The Credit Crunch affecting me.?

  perpetual motion 12:59 27 Jan 2009

Last week i belive i posted a thread about the best pc for a grand, Ive got the money at hadn but ive tried to get a Dell XPS 730 on finance, The base unit ONLY cost £2600 with allsorts of nice's like TWO "1" gig Nvidia 880 Gtx's graph cards, Anyway ive got a almost excellent Credit history with NO CcJ's & never been Bankrupt, I have approached a good handfull of companies & applied for credit with them & i can lay down £600 deposit which is more then the 10% they are asking & YET i get refused??

Is this me or whats happening around us..?

  oresome 13:20 27 Jan 2009

I don't know your circumstances, but once you've applied for a loan, it's noted on your credit history. If you're turned down for whatever reason and subsequently apply for similar loans elsewhere, these are also noted and eventually the number of applications you're making will count against you.

  crosstrainer 13:20 27 Jan 2009

Yep, that's why they call it a credit crunch....They just won't lend. Seriously though, that's a lot of dosh for a pc....Thought about building your own? I'll bet:

click here

Would give you an account with credit if you had that much of a deposit.

  interzone55 13:25 27 Jan 2009

I had the same problem when I tried to get a £350 fridge on interest free credit from Currys.

The oddest thing is that Currys use HFC finance, which is owned by HSBC, who also own First Direct, my bank, so they should be fully aware that I'd have no trouble paying the finance.

In the end I slapped it on my credit card (which had only just been issued by my bank) and paid for it when the bill came.

I think that maybe HFC realised that the only time I've ever paid interest on a loan was for my cars, so they wouldn't have made any money from the deal, so they rejected me...

  wids001 13:38 27 Jan 2009


My son (21) self employed bricklayer who hasn't really worked since before Christmas has just been given a £1000 overdraft by Halifax and a credit card with a £2000 limit!

  The Brigadier 15:46 27 Jan 2009

Have a friend out of work due to ill health who has opened an account with Nationwide and has been given a credit card with £500 overdraft & all the live off per fortnight is £140.

Seems as they had a saver account & always had £100 or more in they were a safe bet!

My friend now does not know what to do with his new found credit!
Credit card now put safely in the draw for safe keeping!

  spuds 00:46 28 Jan 2009

Credit crunch-what credit crunch.

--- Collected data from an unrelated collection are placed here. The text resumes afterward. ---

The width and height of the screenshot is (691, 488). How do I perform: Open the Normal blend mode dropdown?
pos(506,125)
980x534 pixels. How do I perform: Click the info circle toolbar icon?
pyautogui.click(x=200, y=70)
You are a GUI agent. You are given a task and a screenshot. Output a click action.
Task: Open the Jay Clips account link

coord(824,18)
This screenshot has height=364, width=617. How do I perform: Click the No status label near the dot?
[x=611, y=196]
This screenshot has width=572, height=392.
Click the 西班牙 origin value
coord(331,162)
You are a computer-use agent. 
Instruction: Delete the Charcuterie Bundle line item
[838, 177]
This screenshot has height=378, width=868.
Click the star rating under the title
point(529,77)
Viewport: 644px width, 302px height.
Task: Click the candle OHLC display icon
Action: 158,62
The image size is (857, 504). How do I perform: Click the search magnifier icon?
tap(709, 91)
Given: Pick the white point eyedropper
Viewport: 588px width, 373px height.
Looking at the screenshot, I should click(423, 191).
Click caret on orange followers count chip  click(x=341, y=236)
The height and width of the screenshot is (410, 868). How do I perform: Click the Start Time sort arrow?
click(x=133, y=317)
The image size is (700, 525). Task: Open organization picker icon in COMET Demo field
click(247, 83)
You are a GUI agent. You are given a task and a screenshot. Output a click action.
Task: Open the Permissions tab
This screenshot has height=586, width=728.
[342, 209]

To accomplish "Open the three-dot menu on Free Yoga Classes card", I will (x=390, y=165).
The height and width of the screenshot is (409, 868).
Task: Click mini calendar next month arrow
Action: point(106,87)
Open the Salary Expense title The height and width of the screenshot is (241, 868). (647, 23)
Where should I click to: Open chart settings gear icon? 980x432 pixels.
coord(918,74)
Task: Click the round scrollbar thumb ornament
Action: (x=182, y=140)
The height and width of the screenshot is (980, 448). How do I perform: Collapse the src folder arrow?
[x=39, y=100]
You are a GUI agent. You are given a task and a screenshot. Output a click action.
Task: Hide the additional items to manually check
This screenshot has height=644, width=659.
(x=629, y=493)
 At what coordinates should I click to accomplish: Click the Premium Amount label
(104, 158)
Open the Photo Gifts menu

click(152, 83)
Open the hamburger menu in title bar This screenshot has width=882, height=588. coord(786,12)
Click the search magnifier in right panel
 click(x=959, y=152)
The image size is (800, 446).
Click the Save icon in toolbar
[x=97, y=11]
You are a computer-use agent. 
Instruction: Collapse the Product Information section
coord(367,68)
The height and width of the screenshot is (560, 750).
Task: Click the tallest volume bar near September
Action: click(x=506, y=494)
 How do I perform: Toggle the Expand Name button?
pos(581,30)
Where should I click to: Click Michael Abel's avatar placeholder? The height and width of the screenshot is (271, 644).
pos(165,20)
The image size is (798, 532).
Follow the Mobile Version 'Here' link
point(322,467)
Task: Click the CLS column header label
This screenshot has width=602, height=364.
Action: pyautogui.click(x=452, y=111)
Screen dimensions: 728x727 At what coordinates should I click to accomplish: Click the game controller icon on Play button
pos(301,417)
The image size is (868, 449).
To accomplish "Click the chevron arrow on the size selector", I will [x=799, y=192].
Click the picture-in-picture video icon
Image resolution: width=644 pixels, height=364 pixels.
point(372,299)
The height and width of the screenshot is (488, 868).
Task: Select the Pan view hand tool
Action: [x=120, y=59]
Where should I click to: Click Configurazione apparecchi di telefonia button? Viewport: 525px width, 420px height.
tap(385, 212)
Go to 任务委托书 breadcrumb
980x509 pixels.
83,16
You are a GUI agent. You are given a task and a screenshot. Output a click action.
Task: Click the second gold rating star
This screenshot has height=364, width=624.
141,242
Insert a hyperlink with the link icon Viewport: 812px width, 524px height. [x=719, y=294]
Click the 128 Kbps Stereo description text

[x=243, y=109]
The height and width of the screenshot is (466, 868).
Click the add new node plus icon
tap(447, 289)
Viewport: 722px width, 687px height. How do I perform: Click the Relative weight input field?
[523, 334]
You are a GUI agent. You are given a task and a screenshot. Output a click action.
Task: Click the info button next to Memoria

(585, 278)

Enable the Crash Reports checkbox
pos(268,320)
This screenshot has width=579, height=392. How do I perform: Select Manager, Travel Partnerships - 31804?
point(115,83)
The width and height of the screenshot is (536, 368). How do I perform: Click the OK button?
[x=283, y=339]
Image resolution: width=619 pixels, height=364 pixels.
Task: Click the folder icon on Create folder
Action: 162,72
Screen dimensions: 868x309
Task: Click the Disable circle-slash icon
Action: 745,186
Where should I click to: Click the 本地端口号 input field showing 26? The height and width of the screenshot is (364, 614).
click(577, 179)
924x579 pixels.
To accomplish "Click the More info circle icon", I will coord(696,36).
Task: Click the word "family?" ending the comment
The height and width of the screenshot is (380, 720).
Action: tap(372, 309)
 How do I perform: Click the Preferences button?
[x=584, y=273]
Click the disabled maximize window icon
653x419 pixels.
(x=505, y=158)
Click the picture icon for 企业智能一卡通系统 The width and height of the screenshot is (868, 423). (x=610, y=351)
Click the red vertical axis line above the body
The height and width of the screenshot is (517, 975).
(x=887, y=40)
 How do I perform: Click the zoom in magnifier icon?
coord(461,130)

I have just had a new television (from a store that I have never used previously), which I wanted on an 'interest free' agreement. Had to open a new credit card account, and it was all done there and then in the store. And I was asked what limit I waited as well.

The same thing as recently applied with my bank, asking if I would like a loan.

There seems to be plenty of money around, and all there for not asking!.

One thing that I noticed a few years ago. Applying for a loan on-line could either receive rejection or acceptance from different lenders, even though the same information was provided. Going to local offices of these companies, could and usually did, meet with different results. As in Little Britain, the computer said No.

  pavvi 09:49 28 Jan 2009

The decision is never given, it just gives the details of the proposed lender and the amount. Because the system doesn't know the outcome, your points score will decrease because it will assume that you may be overstretching yourself. So making multiple applications can affect any decision.

Make sure also when getting a mobile phone contract that the sales staff do not put through a credit check until you are ready to go ahead as if you look at all the networks then you end up with 5 searches done in a very short period of time. The system will assume that you have 5 contracts until these applications expire...

  Quickbeam 10:05 28 Jan 2009

It's the same with office equipment. I got knocked back for the cost of a new phone system, I reckon because I'm transport related, and transport is a very high risk area at the moment. I bought a second hand system from an office closure and that works fine for my current needs.

I think for a year or so we need to operate on the old 'make do and mend' philosophy... even if the government wants us to spend, we need to preserve our cash flows.

The banks certainly don't want to lend any of my money that they got from the government to keep them in business. This may backfire as we may well turn the present generation of 'chuck it and have it new' kids into a 'there's nothing wrong with the old one yet' generation.

  john bunyan 15:07 28 Jan 2009

What annoys me is that if a store offers free credit, someone pays for it. If one assumes the store pays a bank or someone for the credit, why won't they give me - a cash buyer - a discount equal to the fee they pay the finance company? The fact is that people who save up for things before buying (as I was taught to do)are subsidising these so - called free credit deals. Also even a small error in repayment can trigger massive interest charges, so I avoid them.

  Forum Editor 18:06 28 Jan 2009

because - as the others have said - you'll just make things worse.

If you were refused credit there was a reason, but it could be any one of a number, and the only way you're going to find out is to take a look at your credit status. You can do that by paying a fee to companies like Experian or Equifax.